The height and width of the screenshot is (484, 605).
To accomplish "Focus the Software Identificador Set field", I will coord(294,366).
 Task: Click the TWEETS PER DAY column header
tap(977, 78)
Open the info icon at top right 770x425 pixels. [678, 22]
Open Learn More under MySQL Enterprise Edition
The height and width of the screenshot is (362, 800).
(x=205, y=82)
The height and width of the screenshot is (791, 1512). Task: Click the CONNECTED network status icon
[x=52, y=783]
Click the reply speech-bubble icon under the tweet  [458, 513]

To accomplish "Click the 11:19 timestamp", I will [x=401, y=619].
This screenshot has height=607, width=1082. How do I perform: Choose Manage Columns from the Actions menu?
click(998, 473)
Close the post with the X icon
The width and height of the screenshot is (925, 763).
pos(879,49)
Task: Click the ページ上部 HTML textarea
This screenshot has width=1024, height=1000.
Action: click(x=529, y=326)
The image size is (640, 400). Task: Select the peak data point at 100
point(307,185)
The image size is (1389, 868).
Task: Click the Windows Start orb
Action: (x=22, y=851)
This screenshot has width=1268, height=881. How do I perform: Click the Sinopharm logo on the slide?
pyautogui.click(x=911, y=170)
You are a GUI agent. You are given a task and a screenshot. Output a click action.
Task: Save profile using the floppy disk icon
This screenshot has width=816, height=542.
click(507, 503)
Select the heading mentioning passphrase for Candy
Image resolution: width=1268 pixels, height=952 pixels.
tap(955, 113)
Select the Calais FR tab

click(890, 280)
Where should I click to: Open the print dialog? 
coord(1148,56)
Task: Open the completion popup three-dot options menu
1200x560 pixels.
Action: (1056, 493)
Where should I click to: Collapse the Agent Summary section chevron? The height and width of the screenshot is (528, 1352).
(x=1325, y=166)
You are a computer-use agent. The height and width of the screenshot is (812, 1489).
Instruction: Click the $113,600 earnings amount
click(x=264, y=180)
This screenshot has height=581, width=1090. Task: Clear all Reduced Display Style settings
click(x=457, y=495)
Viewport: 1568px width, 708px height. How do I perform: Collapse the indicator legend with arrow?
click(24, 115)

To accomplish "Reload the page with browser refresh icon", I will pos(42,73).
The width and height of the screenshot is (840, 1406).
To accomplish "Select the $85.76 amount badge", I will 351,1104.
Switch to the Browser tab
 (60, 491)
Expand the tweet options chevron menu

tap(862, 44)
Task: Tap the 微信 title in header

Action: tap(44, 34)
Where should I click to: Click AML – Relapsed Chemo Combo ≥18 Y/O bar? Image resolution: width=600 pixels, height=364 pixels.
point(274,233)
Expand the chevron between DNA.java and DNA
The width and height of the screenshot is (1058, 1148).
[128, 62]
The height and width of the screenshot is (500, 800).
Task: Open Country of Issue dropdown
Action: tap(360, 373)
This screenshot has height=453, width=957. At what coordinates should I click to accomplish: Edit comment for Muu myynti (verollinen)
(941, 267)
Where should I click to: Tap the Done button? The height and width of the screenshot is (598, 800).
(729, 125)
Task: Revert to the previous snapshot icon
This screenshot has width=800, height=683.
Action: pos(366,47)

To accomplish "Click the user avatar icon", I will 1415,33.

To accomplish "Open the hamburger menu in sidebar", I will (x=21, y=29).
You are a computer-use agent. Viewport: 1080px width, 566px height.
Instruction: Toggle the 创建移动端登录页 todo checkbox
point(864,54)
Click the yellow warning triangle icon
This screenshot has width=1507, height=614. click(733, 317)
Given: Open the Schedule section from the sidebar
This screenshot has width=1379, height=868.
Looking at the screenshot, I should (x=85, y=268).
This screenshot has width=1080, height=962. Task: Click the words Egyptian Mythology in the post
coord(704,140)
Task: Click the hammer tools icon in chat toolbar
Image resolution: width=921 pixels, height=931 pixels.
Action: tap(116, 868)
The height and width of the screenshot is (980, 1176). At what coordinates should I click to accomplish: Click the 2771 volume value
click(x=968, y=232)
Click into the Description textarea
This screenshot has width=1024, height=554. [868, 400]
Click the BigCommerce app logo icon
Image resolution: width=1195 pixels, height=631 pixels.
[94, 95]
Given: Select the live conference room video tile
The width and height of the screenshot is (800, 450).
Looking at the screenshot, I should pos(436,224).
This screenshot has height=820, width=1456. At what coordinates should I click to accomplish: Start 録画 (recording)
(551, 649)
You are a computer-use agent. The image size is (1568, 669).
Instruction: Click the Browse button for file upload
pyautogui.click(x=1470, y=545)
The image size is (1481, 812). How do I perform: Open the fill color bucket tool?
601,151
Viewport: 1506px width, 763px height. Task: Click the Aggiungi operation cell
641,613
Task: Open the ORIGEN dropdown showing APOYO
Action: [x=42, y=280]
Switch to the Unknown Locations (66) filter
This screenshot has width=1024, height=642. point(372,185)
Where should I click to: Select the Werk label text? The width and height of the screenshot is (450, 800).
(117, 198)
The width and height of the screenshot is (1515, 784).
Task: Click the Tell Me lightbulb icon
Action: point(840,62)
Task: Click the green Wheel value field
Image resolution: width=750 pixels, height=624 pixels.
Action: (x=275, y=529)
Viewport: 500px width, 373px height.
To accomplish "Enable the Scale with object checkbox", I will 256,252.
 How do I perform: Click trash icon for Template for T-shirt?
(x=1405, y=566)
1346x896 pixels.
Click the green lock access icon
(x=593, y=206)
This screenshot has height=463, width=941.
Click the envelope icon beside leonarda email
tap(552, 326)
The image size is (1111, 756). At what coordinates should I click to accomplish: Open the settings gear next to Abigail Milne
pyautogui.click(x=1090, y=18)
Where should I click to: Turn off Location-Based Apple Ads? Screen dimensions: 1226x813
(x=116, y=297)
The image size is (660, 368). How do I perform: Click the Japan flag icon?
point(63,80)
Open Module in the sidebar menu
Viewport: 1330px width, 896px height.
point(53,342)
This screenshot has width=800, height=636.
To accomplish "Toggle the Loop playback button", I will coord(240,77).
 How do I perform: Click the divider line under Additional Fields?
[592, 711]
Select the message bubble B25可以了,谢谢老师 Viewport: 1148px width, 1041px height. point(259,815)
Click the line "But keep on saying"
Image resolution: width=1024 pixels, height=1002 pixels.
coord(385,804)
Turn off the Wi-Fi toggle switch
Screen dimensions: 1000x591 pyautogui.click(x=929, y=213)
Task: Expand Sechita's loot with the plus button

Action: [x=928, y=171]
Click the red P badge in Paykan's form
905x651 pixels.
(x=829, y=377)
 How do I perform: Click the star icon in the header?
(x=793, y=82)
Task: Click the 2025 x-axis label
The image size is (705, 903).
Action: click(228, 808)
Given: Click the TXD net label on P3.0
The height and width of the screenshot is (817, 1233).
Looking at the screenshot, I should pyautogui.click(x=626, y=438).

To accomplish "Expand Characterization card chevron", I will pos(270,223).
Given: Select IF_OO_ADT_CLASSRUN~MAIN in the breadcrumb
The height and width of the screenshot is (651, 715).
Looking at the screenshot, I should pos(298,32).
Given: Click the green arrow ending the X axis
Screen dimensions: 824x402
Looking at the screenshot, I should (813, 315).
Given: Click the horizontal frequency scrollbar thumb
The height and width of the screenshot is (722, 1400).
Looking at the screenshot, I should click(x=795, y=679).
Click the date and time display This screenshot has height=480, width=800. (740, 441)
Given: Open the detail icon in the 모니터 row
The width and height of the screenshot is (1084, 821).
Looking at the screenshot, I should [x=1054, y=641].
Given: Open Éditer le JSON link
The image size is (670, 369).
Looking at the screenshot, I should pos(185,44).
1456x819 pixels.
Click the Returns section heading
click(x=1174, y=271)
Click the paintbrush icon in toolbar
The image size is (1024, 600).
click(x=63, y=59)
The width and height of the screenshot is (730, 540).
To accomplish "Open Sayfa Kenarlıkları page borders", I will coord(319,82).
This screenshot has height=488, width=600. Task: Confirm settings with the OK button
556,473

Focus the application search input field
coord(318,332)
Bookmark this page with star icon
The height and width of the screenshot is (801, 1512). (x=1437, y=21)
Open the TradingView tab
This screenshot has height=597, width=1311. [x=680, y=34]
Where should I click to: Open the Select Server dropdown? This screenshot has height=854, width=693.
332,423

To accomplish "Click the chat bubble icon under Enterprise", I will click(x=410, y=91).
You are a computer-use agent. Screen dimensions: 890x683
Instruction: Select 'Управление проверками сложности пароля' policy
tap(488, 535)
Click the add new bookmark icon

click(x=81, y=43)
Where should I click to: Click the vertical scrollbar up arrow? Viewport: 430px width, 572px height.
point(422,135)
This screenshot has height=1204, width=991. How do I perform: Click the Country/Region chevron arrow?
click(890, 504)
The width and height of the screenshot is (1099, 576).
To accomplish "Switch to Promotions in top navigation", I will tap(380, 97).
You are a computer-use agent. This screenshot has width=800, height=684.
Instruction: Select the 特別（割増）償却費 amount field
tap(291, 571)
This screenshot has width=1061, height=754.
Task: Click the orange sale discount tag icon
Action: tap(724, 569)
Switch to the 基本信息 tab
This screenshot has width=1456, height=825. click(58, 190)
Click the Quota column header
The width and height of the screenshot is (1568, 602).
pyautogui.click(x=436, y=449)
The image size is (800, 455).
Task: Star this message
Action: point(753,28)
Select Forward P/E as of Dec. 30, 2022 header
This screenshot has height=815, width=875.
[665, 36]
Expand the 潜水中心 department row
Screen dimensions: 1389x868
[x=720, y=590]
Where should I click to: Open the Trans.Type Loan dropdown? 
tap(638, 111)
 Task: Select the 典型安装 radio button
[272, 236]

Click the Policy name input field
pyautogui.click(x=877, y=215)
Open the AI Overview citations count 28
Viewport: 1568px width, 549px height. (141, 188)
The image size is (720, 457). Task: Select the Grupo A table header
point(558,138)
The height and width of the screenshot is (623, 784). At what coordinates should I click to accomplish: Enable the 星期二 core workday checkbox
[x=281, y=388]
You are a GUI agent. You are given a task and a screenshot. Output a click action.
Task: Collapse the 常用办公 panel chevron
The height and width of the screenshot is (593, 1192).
———
**YOUR OBJECTIVE**
Copy every line of the listing that includes the string "bubble".

**YOUR SOLUTION**
Click the reply speech-bubble icon under the tweet  [458, 513]
Select the message bubble B25可以了,谢谢老师 Viewport: 1148px width, 1041px height. point(259,815)
To accomplish "Click the chat bubble icon under Enterprise", I will click(x=410, y=91).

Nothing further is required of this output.